Records for the task »
◇ ◇ ◇ ◇ ◇
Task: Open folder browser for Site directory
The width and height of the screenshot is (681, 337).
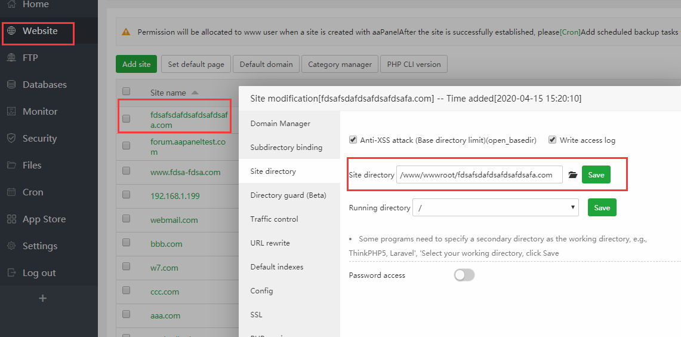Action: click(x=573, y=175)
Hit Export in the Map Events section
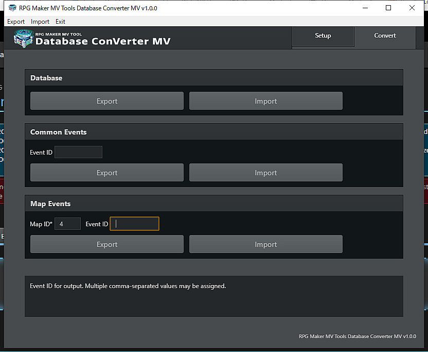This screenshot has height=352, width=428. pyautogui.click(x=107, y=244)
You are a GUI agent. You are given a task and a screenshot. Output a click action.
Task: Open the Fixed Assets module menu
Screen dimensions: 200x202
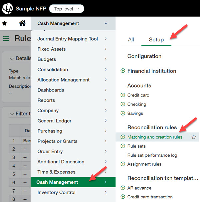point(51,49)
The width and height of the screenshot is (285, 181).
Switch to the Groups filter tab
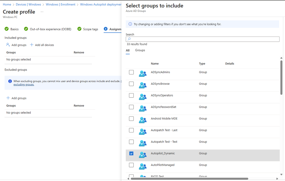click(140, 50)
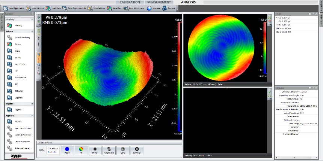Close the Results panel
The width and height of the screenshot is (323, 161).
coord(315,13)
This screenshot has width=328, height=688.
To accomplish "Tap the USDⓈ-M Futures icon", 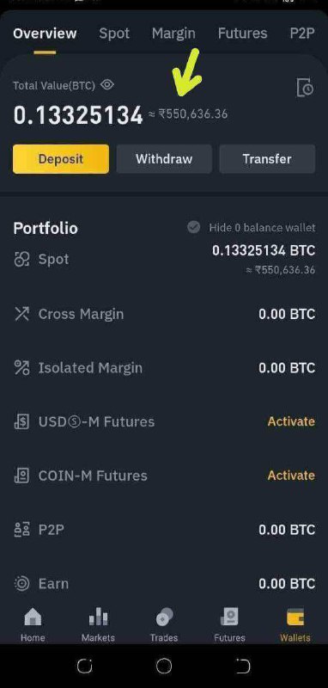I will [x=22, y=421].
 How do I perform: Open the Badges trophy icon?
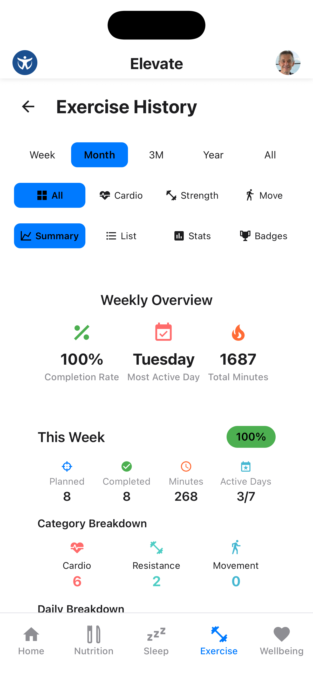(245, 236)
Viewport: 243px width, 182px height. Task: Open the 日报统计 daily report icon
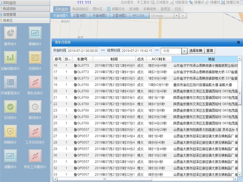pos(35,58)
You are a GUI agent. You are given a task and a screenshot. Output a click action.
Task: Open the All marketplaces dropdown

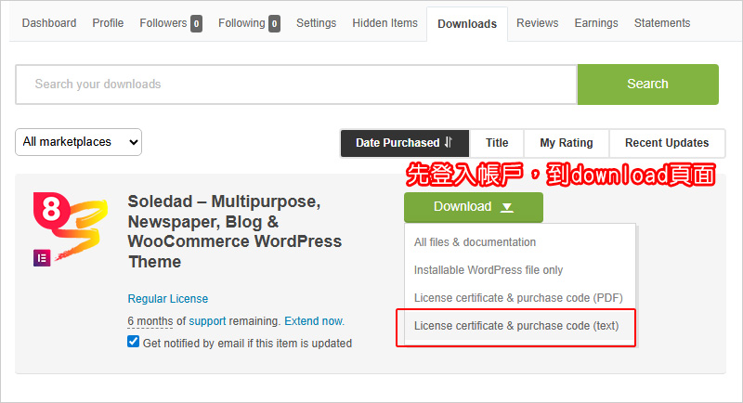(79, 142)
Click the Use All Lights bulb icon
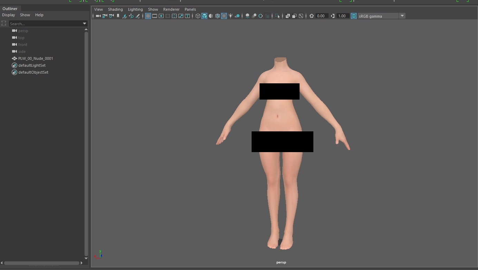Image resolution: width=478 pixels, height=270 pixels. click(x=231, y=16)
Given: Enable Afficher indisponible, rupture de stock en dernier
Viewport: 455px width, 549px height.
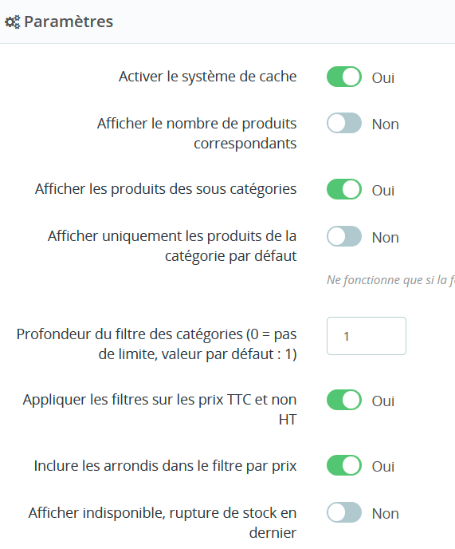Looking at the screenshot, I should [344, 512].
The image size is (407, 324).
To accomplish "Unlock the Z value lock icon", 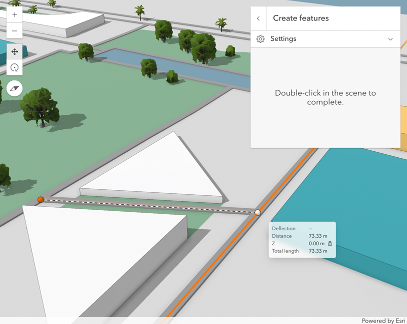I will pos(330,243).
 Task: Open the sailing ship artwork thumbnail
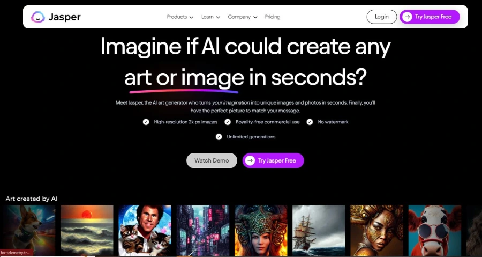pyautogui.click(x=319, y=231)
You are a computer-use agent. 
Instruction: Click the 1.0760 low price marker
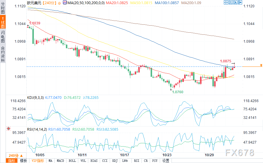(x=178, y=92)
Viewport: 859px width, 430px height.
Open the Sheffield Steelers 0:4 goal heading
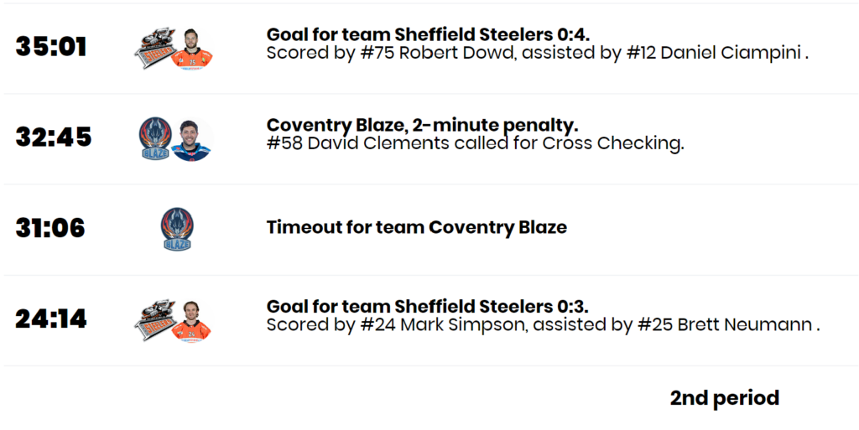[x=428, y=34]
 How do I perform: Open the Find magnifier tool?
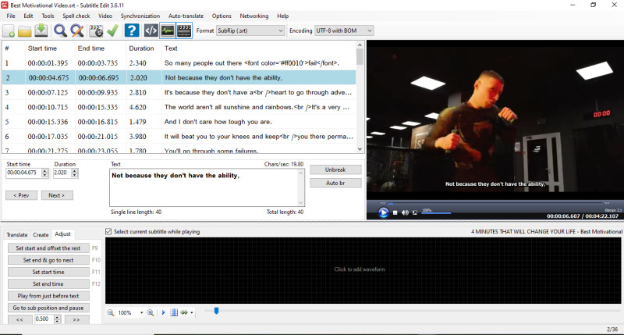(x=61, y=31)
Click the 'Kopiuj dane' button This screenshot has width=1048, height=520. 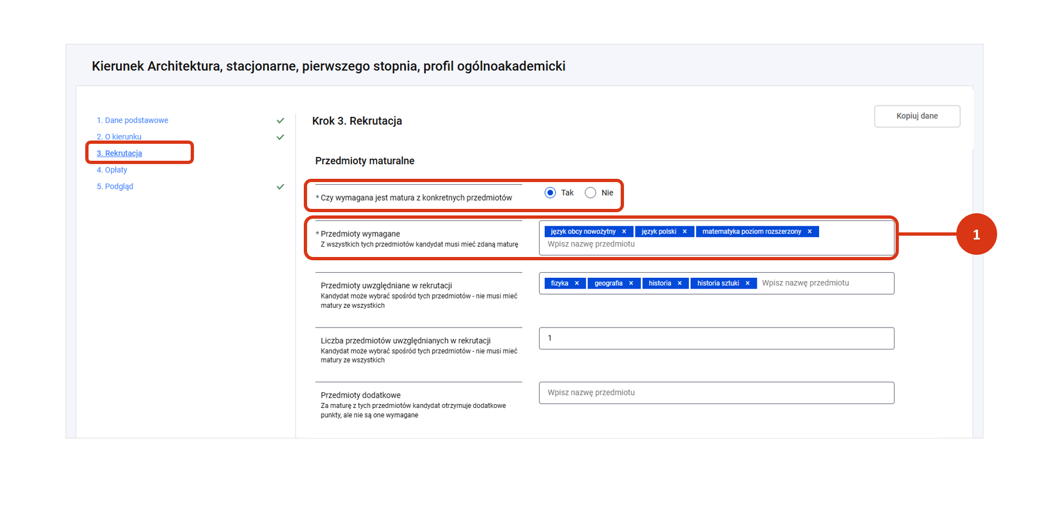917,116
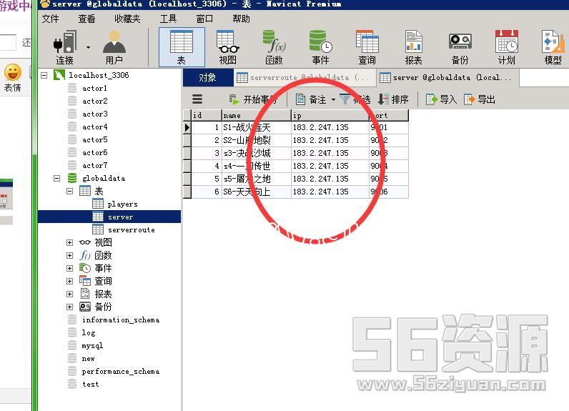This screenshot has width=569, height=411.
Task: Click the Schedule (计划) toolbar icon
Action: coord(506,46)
◇ ◇ ◇ ◇ ◇
Exercise instructions » From the first line of the records down through the line containing "The width and height of the screenshot is (285, 181).", transcribe exactly those lines and no others, both ends kept, pictures dropped.

Expected output »
Task: Open folder browser for Site directory
The width and height of the screenshot is (681, 337).
Action: click(x=573, y=175)
Hit Export in the Map Events section
This screenshot has height=352, width=428. pyautogui.click(x=107, y=244)
You are a GUI agent. You are given a task and a screenshot. Output a click action.
Task: Open the Fixed Assets module menu
Screen dimensions: 200x202
point(51,49)
The width and height of the screenshot is (285, 181).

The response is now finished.